Es wurde nie angezweifelt, dass in Deutschland Turniere mit einem sehr hohen Standard durchgeführt werden können. Das Problem ist eben nur, dass weltweit sehr intensiv um Sportveranstaltungen gepitcht wird, und da gewinnt meist der Standort, an dem das meiste Geld ist. Da wurde und wird in Deutschland noch zu viel verschlafen.

Sie selbst hatten, als die Lizenz für den Rothenbaum vom DTB 2018 neu vergeben wurde, Interesse angemeldet. Müssen die aktuellen Lizenzinhaber Sandra und Peter-Michael Reichel nun zittern?

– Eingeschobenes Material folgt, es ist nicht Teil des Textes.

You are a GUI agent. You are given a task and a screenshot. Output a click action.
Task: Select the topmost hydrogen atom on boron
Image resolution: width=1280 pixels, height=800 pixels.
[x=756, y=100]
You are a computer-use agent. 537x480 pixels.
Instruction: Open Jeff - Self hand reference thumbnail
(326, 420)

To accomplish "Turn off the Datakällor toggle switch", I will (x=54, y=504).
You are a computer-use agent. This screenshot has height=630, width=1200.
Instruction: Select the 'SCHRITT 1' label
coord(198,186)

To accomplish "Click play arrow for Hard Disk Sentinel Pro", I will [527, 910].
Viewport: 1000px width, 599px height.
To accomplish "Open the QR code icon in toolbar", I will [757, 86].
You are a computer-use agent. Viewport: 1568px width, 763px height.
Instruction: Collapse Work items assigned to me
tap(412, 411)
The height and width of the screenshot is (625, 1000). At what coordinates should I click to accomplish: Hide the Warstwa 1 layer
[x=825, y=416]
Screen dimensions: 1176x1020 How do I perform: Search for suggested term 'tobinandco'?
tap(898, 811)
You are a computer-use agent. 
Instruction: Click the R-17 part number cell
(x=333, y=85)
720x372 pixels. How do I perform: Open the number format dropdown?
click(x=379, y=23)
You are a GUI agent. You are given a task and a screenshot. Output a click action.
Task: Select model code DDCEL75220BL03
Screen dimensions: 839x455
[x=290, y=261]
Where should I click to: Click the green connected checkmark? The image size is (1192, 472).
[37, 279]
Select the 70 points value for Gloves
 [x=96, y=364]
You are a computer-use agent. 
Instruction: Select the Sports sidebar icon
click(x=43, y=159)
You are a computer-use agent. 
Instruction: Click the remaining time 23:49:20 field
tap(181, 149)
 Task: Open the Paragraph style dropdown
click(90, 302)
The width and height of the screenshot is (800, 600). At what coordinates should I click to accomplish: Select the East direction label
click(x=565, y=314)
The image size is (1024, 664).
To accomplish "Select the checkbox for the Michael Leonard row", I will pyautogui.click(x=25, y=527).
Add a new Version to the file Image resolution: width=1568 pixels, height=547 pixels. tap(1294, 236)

Überhaupt nicht. Sie haben einen gültigen Vertrag, den ich noch nicht en detail kenne. Ich habe die beiden persönlich noch nicht getroffen, will das bei nächster Gelegenheit gern nachholen und dann auch mit ihnen über die Zukunft sprechen. Fakt ist, dass der Standort Hamburg mich immer schon interessiert hat und ich ihn als sehr attraktiv wahrnehme. Das Turnier ist und bleibt unser Aushängeschild.

2024 wird in Hamburg leider kein olympisches Tennisturnier ausgetragen. Die Region Rhein-Ruhr möchte 2032 oder 2036 ins Rennen um die Ausrichtung der Sommerspiele gehen. Würde Tennis dann in Düsseldorf ausgetragen?

Wenn Olympische Spiele in Deutschland zu realisieren wären, wäre das für uns alle im Leistungssport Tätigen ein Traum, auch für uns im Tennis. Der Rochusclub wäre allein zu klein für Olympia, man müsste etwas Zusätzliches bauen.

Dazu braucht es den Rückhalt der Politik. Vermissen Sie diesen auch in der Corona-Zeit? In manchen Bundesländern ist Tennisspielen in der Halle erlaubt, andere wiederum lassen nicht einmal Einzel an frischer Luft zu.

Das ist eine der Aufgaben, die ich als erste angehen möchte: Wir müssen deutlich machen, dass wir Teil der Lösung und nicht Teil des Problems sind. Von einem normalen Einzelspielbetrieb im Tennis geht keine Gefahr aus. Es gibt, vor allem auch bei Kindern und Jugendlichen, einen großen Bedarf an Bewegung. Dem wollen wir Rechnung tragen und müssen nun daran arbeiten, die Politik davon zu überzeugen.